EXERCISE INSTRUCTIONS:
Below are some records. Return exactly the lines from the one containing "Collapse the Construction filter section icon" through the one containing "Given: Open the font color swatch", both included, and only those.
═════ RECORD EXTRACTS ═════
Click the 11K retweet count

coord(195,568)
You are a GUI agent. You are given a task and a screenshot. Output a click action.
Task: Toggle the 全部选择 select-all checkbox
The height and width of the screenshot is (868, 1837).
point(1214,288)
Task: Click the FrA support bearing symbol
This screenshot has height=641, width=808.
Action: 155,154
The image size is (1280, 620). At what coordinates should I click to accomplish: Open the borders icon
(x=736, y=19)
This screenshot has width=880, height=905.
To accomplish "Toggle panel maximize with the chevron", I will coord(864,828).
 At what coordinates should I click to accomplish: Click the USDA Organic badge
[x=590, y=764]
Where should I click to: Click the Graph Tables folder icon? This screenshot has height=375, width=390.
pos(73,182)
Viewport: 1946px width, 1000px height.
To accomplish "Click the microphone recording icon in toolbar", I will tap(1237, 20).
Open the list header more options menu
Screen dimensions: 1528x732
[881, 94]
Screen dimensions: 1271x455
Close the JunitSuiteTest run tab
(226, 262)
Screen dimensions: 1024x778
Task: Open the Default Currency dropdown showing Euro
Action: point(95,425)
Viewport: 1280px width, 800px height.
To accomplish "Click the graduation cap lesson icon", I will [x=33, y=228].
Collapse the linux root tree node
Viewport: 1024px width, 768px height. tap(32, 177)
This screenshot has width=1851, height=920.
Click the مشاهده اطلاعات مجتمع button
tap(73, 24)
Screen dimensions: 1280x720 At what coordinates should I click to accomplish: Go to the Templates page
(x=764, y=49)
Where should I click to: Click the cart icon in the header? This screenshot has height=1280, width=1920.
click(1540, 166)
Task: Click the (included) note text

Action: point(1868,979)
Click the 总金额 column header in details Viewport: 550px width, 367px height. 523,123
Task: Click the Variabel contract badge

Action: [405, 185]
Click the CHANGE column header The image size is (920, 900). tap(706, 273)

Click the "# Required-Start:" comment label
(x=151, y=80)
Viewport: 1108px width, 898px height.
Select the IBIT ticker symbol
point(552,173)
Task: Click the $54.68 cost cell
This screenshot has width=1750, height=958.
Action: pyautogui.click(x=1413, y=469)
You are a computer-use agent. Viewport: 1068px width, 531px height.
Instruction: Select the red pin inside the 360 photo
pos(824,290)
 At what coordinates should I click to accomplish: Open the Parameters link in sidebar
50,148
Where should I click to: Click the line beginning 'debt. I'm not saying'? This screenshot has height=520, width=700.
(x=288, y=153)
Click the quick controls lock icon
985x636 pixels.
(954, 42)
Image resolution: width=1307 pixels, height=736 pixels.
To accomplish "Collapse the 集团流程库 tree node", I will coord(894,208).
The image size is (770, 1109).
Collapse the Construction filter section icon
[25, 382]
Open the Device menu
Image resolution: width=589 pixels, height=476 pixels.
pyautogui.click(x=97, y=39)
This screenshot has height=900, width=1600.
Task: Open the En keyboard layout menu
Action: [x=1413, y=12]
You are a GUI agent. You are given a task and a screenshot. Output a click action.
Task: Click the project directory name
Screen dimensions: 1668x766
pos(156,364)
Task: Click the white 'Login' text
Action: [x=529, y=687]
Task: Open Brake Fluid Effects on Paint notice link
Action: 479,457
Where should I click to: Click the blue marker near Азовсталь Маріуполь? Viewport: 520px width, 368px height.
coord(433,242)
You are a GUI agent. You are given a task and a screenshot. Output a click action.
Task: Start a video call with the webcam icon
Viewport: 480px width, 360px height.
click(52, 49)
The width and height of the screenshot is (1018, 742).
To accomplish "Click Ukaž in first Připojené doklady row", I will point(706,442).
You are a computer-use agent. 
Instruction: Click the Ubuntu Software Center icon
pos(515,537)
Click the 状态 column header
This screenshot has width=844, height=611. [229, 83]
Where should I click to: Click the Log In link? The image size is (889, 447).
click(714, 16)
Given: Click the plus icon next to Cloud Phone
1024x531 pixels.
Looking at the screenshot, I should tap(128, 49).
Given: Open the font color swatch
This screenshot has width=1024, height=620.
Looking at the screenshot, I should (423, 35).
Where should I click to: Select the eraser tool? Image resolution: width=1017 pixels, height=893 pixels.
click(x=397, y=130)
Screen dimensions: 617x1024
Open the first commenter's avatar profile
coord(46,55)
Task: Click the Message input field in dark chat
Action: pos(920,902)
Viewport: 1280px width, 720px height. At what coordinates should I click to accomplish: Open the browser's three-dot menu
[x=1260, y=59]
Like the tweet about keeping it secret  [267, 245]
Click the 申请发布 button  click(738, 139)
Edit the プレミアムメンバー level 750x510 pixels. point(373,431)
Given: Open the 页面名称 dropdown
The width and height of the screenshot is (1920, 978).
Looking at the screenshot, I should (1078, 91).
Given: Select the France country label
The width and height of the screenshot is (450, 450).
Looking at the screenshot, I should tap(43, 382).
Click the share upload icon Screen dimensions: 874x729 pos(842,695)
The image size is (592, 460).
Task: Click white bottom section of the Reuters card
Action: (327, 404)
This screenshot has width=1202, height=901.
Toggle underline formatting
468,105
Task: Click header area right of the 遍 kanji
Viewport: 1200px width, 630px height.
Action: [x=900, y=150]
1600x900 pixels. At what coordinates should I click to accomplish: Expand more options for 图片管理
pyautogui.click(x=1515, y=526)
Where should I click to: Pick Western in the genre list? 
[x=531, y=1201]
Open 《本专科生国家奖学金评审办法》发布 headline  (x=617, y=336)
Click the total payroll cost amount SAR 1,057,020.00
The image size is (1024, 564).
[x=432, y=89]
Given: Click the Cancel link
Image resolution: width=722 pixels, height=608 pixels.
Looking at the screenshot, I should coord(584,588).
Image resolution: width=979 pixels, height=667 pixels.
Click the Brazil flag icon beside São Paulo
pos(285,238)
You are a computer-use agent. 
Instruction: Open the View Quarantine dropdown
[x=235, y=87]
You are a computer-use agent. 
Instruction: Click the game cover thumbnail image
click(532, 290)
═════
REPLY:
Collapse the Construction filter section icon
[25, 382]
Open the Device menu
Image resolution: width=589 pixels, height=476 pixels.
pyautogui.click(x=97, y=39)
This screenshot has height=900, width=1600.
Task: Open the En keyboard layout menu
Action: [x=1413, y=12]
You are a GUI agent. You are given a task and a screenshot. Output a click action.
Task: Click the project directory name
Screen dimensions: 1668x766
pos(156,364)
Task: Click the white 'Login' text
Action: [x=529, y=687]
Task: Open Brake Fluid Effects on Paint notice link
Action: 479,457
Where should I click to: Click the blue marker near Азовсталь Маріуполь? Viewport: 520px width, 368px height.
coord(433,242)
You are a GUI agent. You are given a task and a screenshot. Output a click action.
Task: Start a video call with the webcam icon
Viewport: 480px width, 360px height.
click(52, 49)
The width and height of the screenshot is (1018, 742).
To accomplish "Click Ukaž in first Připojené doklady row", I will point(706,442).
You are a computer-use agent. 
Instruction: Click the Ubuntu Software Center icon
pos(515,537)
Click the 状态 column header
This screenshot has width=844, height=611. [229, 83]
Where should I click to: Click the Log In link? The image size is (889, 447).
click(714, 16)
Given: Click the plus icon next to Cloud Phone
1024x531 pixels.
Looking at the screenshot, I should tap(128, 49).
Given: Open the font color swatch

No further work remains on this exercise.